The control scheme, when compared to the likes of Smackdown vs Raw, is simplified but still takes some time to master before you can really be confident that you can pull off the exact move you want, when you want it. Left stick controls the movement of your wrestler, the face buttons perform punch, kick, grapple, pin, get in/out of the ring and climb the turnbuckle, and the shoulder buttons make your wrestler run, perform a reversal or turn any other move into a stronger move. I did find myself repeating favourite moves often but your opponents do wise-up and start using reversals earlier if you repeat them too often, which forces you to change things up a little.
Your HUD includes a silhouette of your wrestler, which changes colour according to the damage received on various body parts. There is also an Impact meter which, when filled, allows you to perform a signature finishing move by initiating a standing grapple. Next to that is a Stun meter which fills up if you are taking a steady beating from your opponent, when full your character will stand there all woozy and you have to waggle the right thumbstick furiously to shake it off until the Stun meter is depleted. During this time your opponent is usually making moves to flatten you from the top of the turnbuckle. This manic stick waggling is repeated if you get pinned too. A separate meter will appear and the faster you waggle, the faster the meter will fill (which is also dependant on how much of a beating you’ve been subjected to). Fill the meter before the 3 count and you will break free.
Now I’m sure Microsoft have made their controllers to take a decent thrashing, but the right stick really does take a regular hiding in TNA iMPACT!. (I couldn’t help but think of the old arcade classic Hyper Olympics and using a coin to rub over the buttons.)

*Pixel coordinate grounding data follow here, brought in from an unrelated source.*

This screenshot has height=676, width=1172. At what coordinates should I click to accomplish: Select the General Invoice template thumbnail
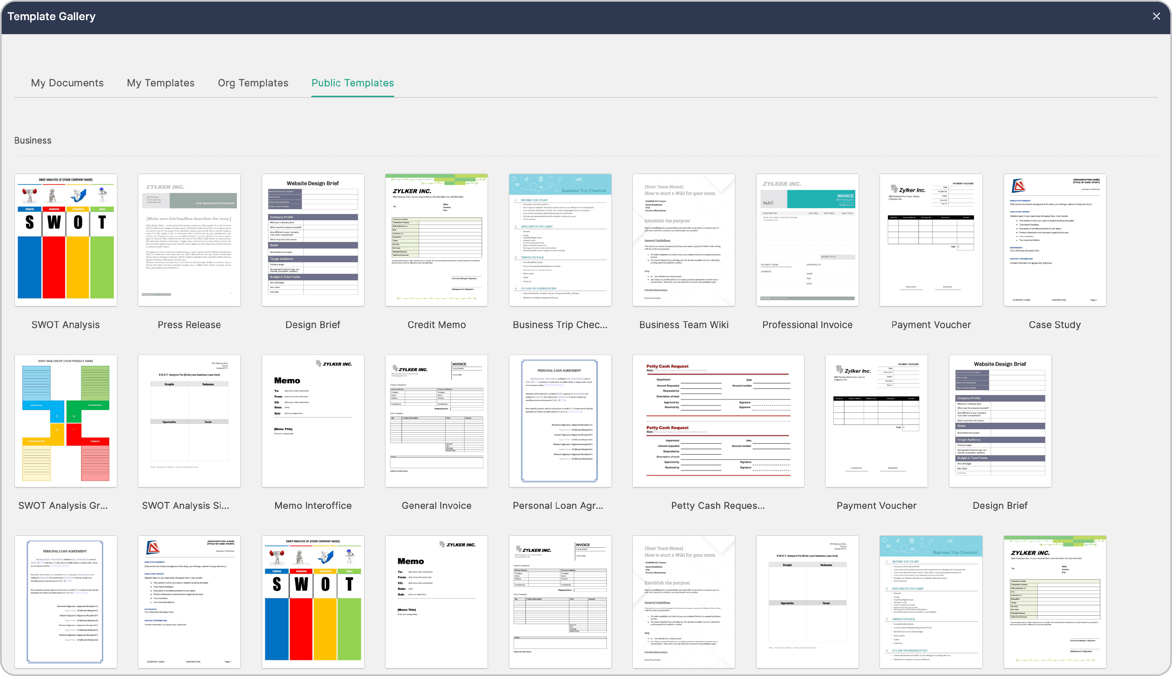coord(436,421)
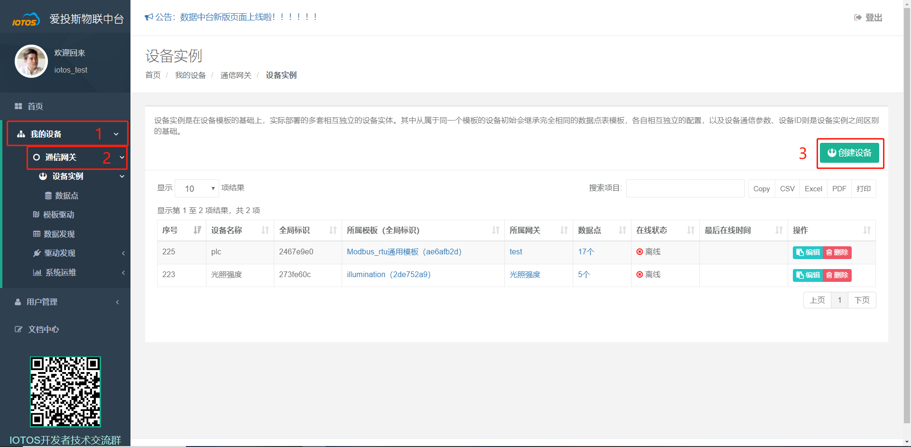Click the 驱动发现 plug icon

[37, 253]
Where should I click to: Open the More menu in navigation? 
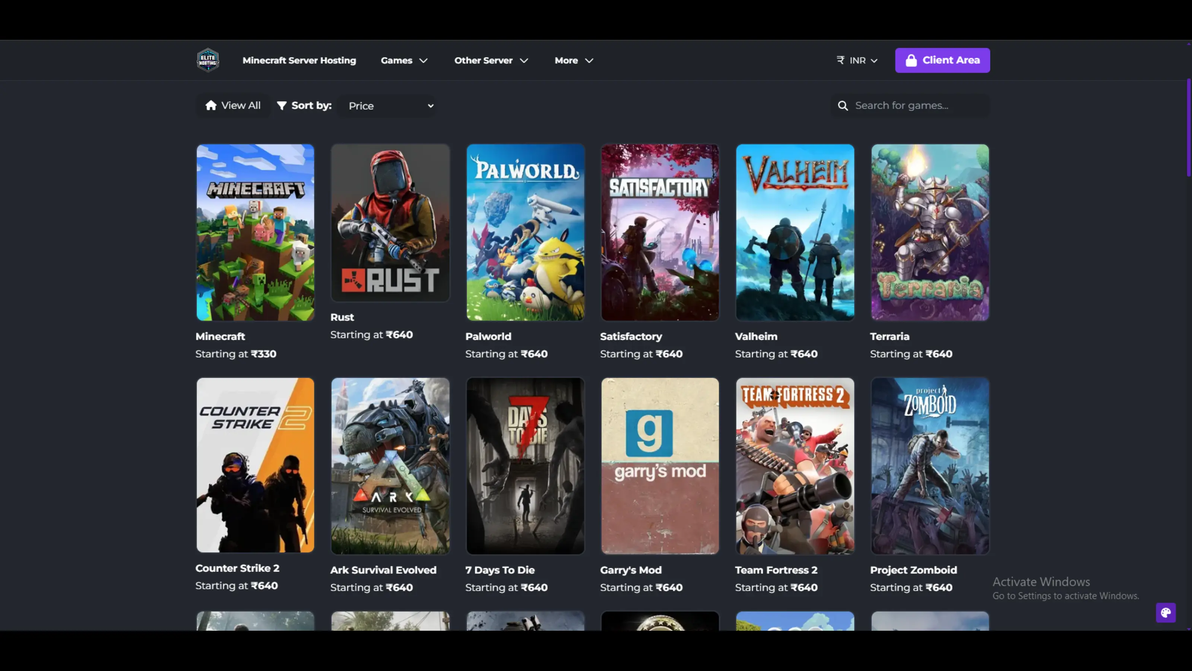click(573, 60)
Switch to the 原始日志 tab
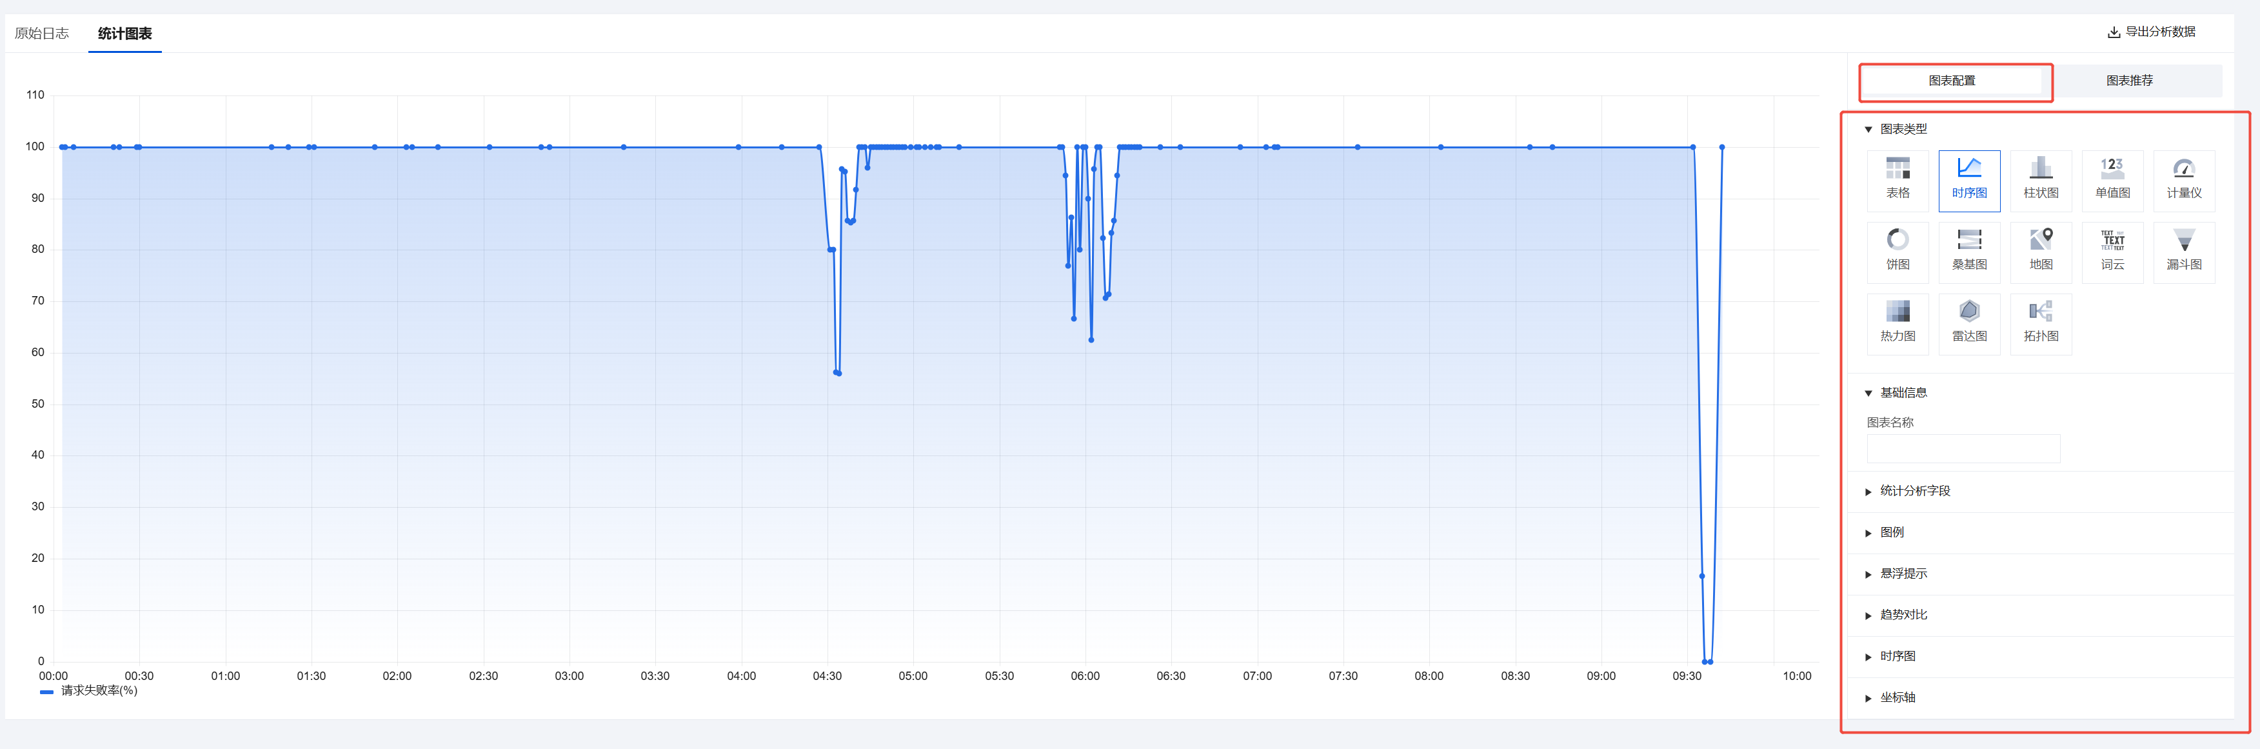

Further button mashing occurs when a submission hold is applied. This takes you into a kind of mini-game in which a combination of buttons appear on screen which you have to press in order. The theory is to hit your combination before your opponent does, to break free from the hold. The problem I found was that the button presses changed so fast that only the most seasoned Guitar Hero veterans would have a chance of hitting them in order. I found myself just rolling my thumb around on the face buttons and eventually I’d fluke a combo before my wrestler tapped out. It’s a feature that doesn’t seem well thought out, but at least it wasn’t more stick waggling.
The RB button is used to perform reversals and counters, and if you can master this action (you get a fleeting prompt in your HUD) then this is the most satisfying part of the game. There’s nothing better (with beating your opponent to a pulp with a steel chair a close second), than reading a special move and countering it with a special one of your own. All counters can be countered however, and when three or four counters are strung together the result is brilliant to watch.

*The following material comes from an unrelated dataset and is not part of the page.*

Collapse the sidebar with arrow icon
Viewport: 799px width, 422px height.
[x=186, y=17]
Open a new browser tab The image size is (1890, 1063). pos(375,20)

Graphically, the game looks sweet, the FMV sequences are well detailed and the game barely skipped a beat at 1080p. The character acting and voices are excellent, the story is littered with black humour and the commentary is varied enough that it compliments the in-ring action nicely without being annoying.

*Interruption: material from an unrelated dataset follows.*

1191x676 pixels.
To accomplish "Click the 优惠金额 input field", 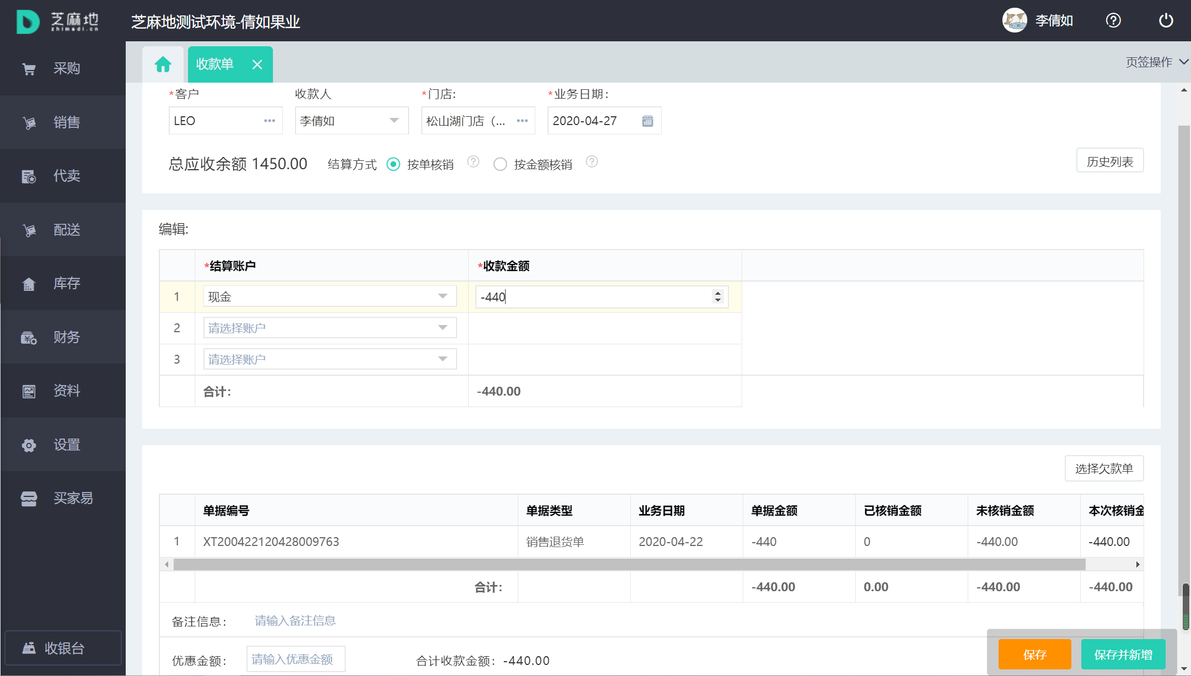I will pos(296,659).
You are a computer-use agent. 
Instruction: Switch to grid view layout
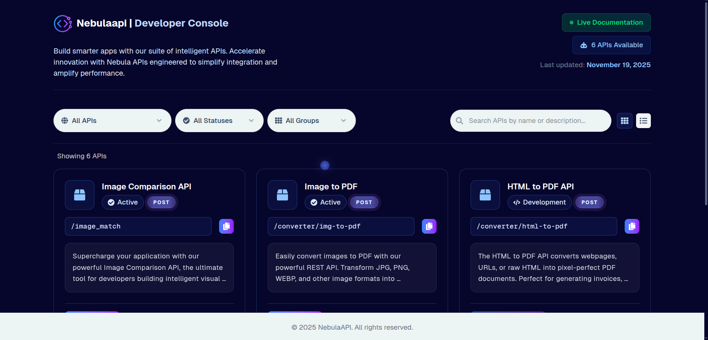[625, 120]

Multiplayer allows for 1-4 players locally, all on the same screen which zooms out slightly to accommodate players being spread around the ring. Online you can play solo or team up with a friend to indulge in some tag-team action.
So my congratulations goes out to Midway for producing an extremely competent wrestling title in TNA iMPACT! If they can keep an old cynic like myself interested, then they must be doing something right.